La firme américaine dispose d’un délai plus long pour se prononcer sur un éventuel appel. (photo: Jessica Theis / archives)

La firme américaine dispose d’un délai plus long pour se prononcer sur un éventuel appel. (photo: Jessica Theis / archives)

Deux mois après la décision de Bruxelles, le Luxembourg a décidé de contester l’injonction faite à Amazon de remettre près de 250 millions d’euros à son administration fiscale au titre d’arriérés pour la période 2006-2014.

«Le Luxembourg estime que la Commission n’a pas établi l’existence d’un avantage sélectif dans le chef de Amazon au sens de l’article 107 TFUE», indique le communiqué émis par le ministère des Finances à l’issue des 70 jours de délai légal pour se prononcer sur un éventuel appel. «Par ailleurs, le Luxembourg ne partage pas l’analyse effectuée par la Commission en matière de prix de transfert.»

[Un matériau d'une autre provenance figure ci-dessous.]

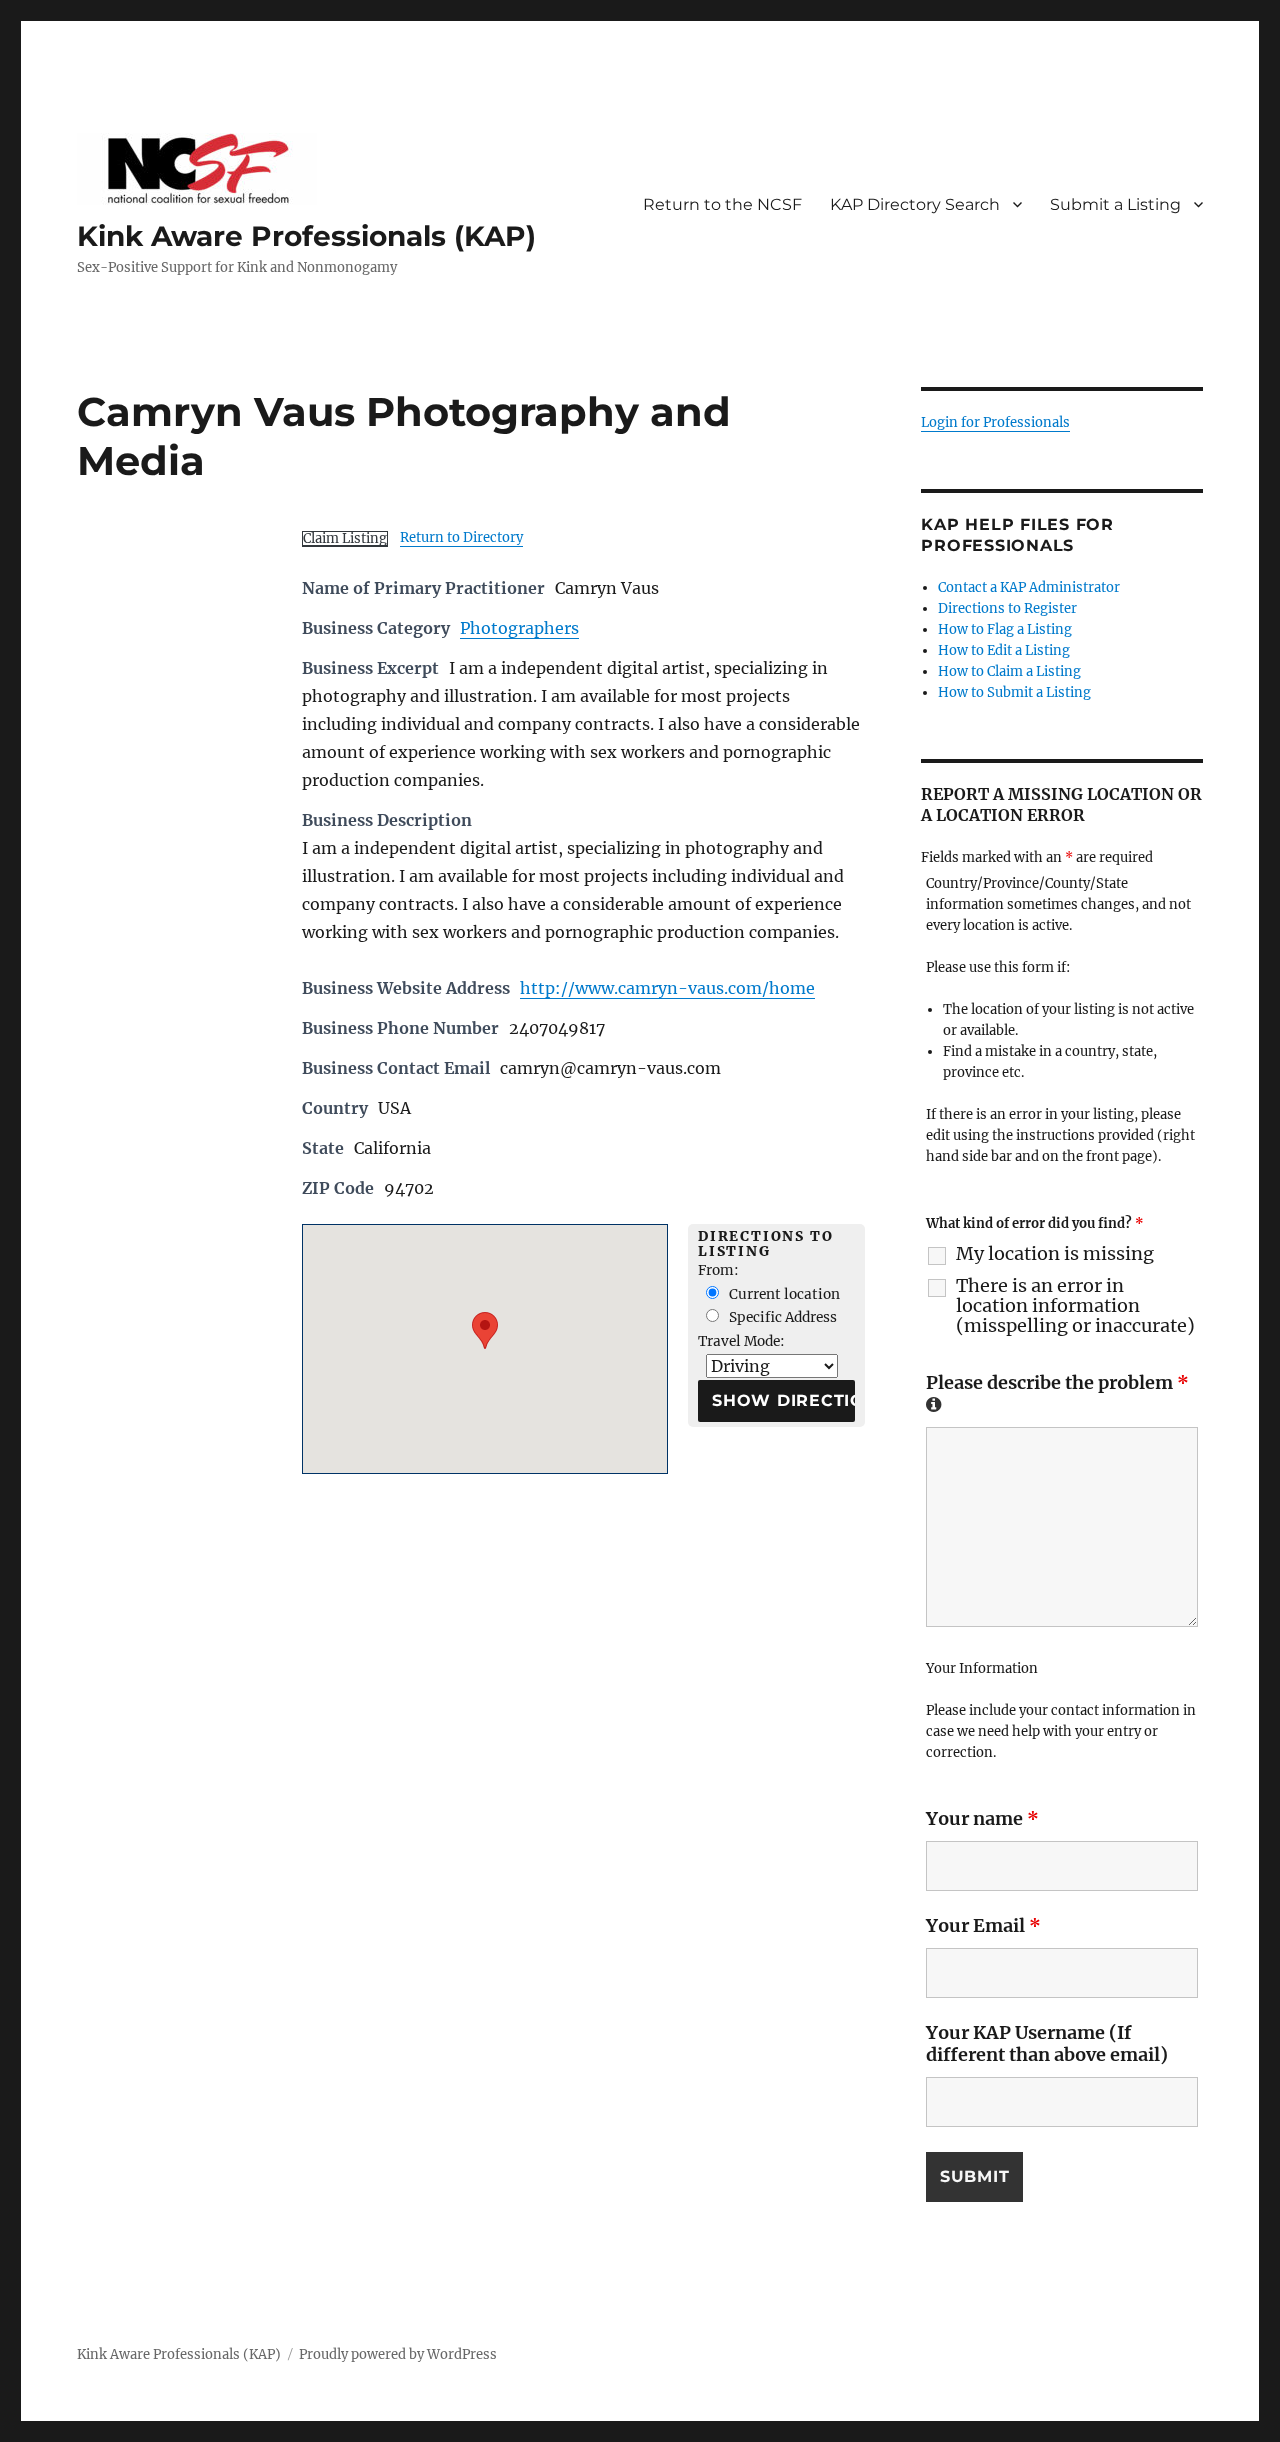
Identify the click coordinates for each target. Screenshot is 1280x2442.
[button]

La Commission remet en cause le traitement fiscal accordé par le Luxembourg à deux sociétés détenues à 100% par le groupe Amazon: Amazon EU, qui centralise les activités de vente au détail du groupe dans toute l’Europe, et Amazon Europe Holding Technologies, «société en commandite simple n’ayant ni salariés, ni bureaux, ni activités commerciales», qui agit comme intermédiaire entre Amazon EU et le siège américain du groupe.

Un débat technique sur les prix de transfert

Selon la décision fiscale anticipative – ruling – validée par l’Administration des contributions directes en 2003 et reconduite en 2011, Amazon EU versait en moyenne 90% de ses bénéfices d’exploitation à Amazon Europe au titre de droits sur la propriété intellectuelle d’Amazon, et ce alors qu’Amazon Europe n’est pas soumise à l’impôt luxembourgeois en tant que holding. Ce système a ainsi conduit à réduire de trois quarts les bénéfices imposables au Luxembourg tirés des ventes d’Amazon dans toute l’Europe, selon l’interprétation de la Commission.

Celle-ci ne conteste pas la structuration d’Amazon, mais estime que les paiements effectués entre les deux sociétés «n’étaient pas conformes à la réalité économique», induisant un manque à gagner pour l’administration fiscale luxembourgeoise. «La Commission critique l’importance des redevances versées par Amazon EU à la holding qui ont permis de limiter la charge fiscale au niveau du groupe, expliquait en octobre à Paperjam Philippe-Emmanuel Partsch, associé chez Arendt & Medernach et spécialiste du droit européen et de la concurrence. On entre donc dans le domaine technique de la valorisation des prestations entre sociétés dans un groupe de sociétés, autrement dit le ‘transfer pricing’».

Première concernée, la société Amazon n’émet pour l’instant aucun commentaire. Il faut dire que la décision intégrale de la Commission européenne, détaillant son analyse, ne sera pas publiée au journal officiel avant janvier ou février. La société aura ensuite 70 jours à compter de cette date pour décider si elle intente ou non un appel à l’encontre de cette décision.

Le précédent irlandais

Appel ou pas, le Luxembourg se doit de collecter auprès d’Amazon les arriérés d’impôts que la Commission estime à 250 millions d’euros – à l’administration fiscale d’évaluer la somme exacte due par le groupe. Une somme qui rejoindra un compte bloqué en attendant l’issue du contentieux qui pourra prendre quelques années.

Et le Grand-Duché serait mal inspiré de ne pas s’y atteler: l’Irlande, sous le coup d’une décision analogue de la Commission concernant Apple, s’est vu rappeler à l’ordre en octobre pour avoir tardé à collecter les 13 milliards dus selon Bruxelles par le géant américain. Assignée devant la CJUE, elle a fini par obtempérer en annonçant début décembre un début des versements dès le premier trimestre 2018.